The industry has changed markedly since 1997, and Bartish says the adjustments have not always been easy. "When I first started out, you could get by with a couple of sponsors," he says. "In '98, there were five sponsors with mature women content. Today, there are more than 200 mature women pay sites."
Of those, Bartish says he currently promotes about 100. He expects a few of those to "go under" in January when the new Visa regulations instituted in October begin to cause fallout in earnest. He's seen some of that already: "What some of the [industry] veterans started predicting four years ago is coming true now," he says. "I had 7,000 bad main-page link trades between last December and March," he says. "Some vets just shut down and didn't notify anyone.
"Chargebacks have always been an issue," he continues by way of explantion. "What newbies don't realize is that sponsors were quietly paying the fines and fees before, and now they can't afford to do that anymore."
Like many other industry "old-timers," Bartish is not afraid to say he doesn't like some of what he sees in the contemporary crop of adult Websites. "There's a lot more of everything now than there used to be," he says. "There's too much free porn. I don't know why people feel compelled to give away free porn when they can sell it. Prostitutes are not stupid; men are. You take the money up front. You pay for a car before you can drive it home. Anywhere [besides the adult Web] you go, you pay up front."
Other things bother him, too - like "sponsors who can't deliver the goods. They use leased content instead of anything original, and they do nothing to retain traffic," he notes of some. On the Webmaster side, he says he sees lots of "very bad" marketing, including unreadable text and "busy" ads. "Forty percent of the American public wears eyeglasses," he notes, wondering aloud why some Webmasters insist on making their text so small as to be almost invisible. And too much "stuff" in too small a space actually does more harm than good to a Webmaster's marketing efforts. "If you can't say it in eight words, don't say it," Bartish advises. "White space sells on the Web, too."
Other sage advice for those just embarking on an adult Web career includes, "Don't do things that the [tenured] adult video industry players do not do. They've been working the industry a lot longer than we've been working the Net [so they should have a pretty good idea about how to stay out of trouble]." There's also "It's not a get-rich-quick scheme. It does require work to learn the adult entertainment biz; to learn marketing. It's a job; it's not a hobby. I've got a corporation. I've got long-range business plans. That's one of the things I learned the hard way."

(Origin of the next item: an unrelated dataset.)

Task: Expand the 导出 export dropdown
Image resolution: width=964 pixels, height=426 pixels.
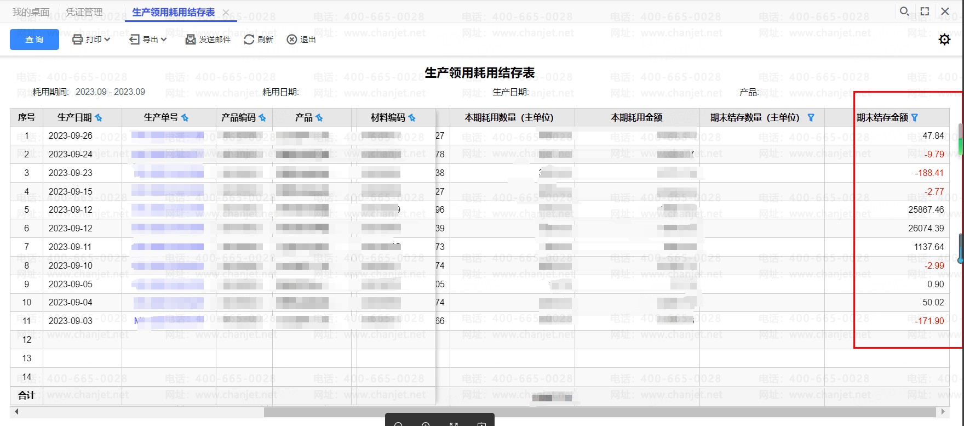Action: pyautogui.click(x=148, y=39)
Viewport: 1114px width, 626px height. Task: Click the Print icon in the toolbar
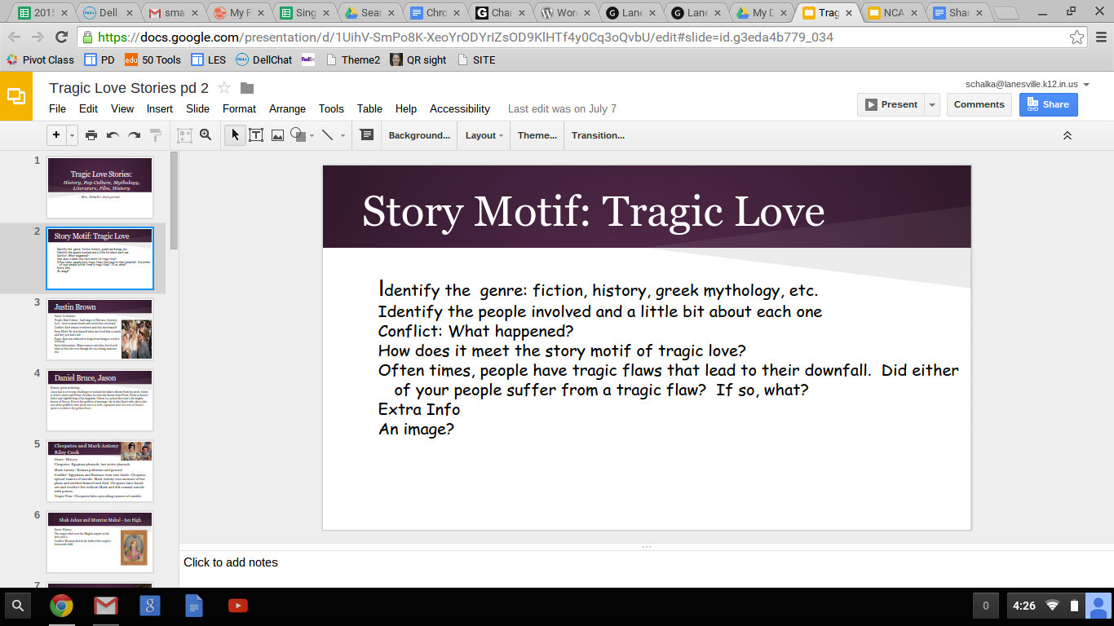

Furthermore, he says he can't stress enough how important it is to get to know others in the industry and to listen to those who've gone before. "I figure it's pretty important to network with sponsors," Bartish observes. "I can't say enough good about some of the ones I work with, and I learned something from almost all of them."
These days, Bartish does not spend as much time helping newbies on the Webmaster boards as he once did, due to the onerous demands of maintaining an empire. "RB of Max Cash was right," he says with an ironic chuckle. "Who's got time to post when there's work to be done?" Though when he looks back over the years he's spent getting to where he is now he recognizes that most of his success was due to hard work and the generous help of people he now calls friends, he says he can't avoid acknowledging the serendipitous nature of it all. "Everything that's happened has been an accident," he remarks candidly. "[My involvement in the] adult [industry] was an accident."
As coincidences go, it was a happy one, he admits.